Kraven the Hunter (Theatrical) 2024
My first encounter with Kraven the Hunter was in an episode of Spiderman And His Amazing Friends which I had on an old video tape from my great grandfather, along side many other old cartoons. In that episode he was a boisterous boastful bruiser of a man wearing a lion vest who commanded dinosaurs and wanted Firestar to help hatch his dinosaur eggs (it makes sense in context trust me).
Kraven The Hunter in this movie is quite unlike that.
Aaron Taylor Johnson plays Kraven as a hunter of bad people. He is a vigilante/assassin taking out the most powerful crime bosses around the world with enhanced strength and reflexes that were somehow granted to him through a magic potion and lion’s blood when he was fatally wounded during a hunting accident when he was young. Why does he do this? It is never clear. He says he does because the people he hunts “bring bad things into the world”

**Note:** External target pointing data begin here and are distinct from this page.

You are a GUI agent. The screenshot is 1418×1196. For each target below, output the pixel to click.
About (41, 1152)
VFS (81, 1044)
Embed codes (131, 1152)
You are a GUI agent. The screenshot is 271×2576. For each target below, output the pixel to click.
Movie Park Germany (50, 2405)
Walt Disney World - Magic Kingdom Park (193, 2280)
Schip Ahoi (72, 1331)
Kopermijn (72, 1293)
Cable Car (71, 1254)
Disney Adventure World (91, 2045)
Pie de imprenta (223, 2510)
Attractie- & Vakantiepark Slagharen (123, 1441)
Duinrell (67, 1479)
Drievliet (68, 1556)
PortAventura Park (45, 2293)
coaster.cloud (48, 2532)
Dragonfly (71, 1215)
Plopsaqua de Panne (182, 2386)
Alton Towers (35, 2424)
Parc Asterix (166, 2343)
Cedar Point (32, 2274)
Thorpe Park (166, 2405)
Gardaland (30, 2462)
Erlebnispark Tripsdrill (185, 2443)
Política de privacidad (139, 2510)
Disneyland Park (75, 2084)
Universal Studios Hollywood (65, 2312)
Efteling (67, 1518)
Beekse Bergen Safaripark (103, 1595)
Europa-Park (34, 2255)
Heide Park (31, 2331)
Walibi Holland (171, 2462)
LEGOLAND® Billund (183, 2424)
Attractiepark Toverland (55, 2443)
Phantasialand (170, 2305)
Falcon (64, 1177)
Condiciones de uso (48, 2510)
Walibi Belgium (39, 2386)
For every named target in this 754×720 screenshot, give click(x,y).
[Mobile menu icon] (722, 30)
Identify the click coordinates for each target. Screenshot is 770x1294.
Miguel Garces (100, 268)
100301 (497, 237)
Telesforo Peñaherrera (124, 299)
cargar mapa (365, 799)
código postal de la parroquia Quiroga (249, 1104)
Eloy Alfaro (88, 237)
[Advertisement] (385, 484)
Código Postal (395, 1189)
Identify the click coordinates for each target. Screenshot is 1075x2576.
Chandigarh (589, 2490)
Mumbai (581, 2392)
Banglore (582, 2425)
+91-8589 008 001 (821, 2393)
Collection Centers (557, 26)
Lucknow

As stories go, this one is really shallow which is a pity because it feels like it has a lot of potential to go deeper. You never get much insight into Kraven’s motivations. One moment it is something about his crime boss father and his estranged younger brother left behind when Kraven ran away from home, the next it’s seemingly his own personal vendetta with no relation to his familial history.
So Kraven hates his father, but loves his brother yet when it comes to his choosing one over the other, his vendetta against the various crime bosses of which his father is the biggest, or the safety of his brother by letting his father live, there is…nothing. No sense of conflict no deeper exploration of this dissonance.
Story issues aside I feel the action is at least a strong suit. Kraven’s various fights are intense and brutal stuff and it was a thrill watching him stalk, hunt and fight like different predatory beasts against armed militias, a deadly hitman with…hypnotic eyes? and a rhinoceros man?
In terms of overall tone, I feel the movie could not decide if it wanted to go full on comic booky or be a gritty realistic thriller. On one hand, everything is pretty grounded in reality sans Kraven’s powers which initially are left vague as to whether they are superhuman or just the result of skill and training.
Like one character bears the name of a voodoo sorceress from comics but here she is a lawyer who “works her magic” through the legal system and gets roped into helping Kraven. But then you suddenly get literally magic, generic experimentation that grants people animal-like abilities, and full on psychic powers.
This weird duality is also seen in the visuals of the movie where the visual effects involving computer generated animals and characters like the aforementioned Rhino do not mesh well with the real actors and real locations.
I find Kraven the Hunter to be an adequate action movie. It is straightforward, violent, and often thrilling with the action going into many different locales. It is also unfortunately unremarkable.
While Aaron Taylor Johnson turns in a great performance as the titular character, there really isn’t much else that stands out in this movie right down to the generic soundtrack.
This is definitely a movie that I would be most comfortable catching on streaming but not paying top dollar to see in cinema.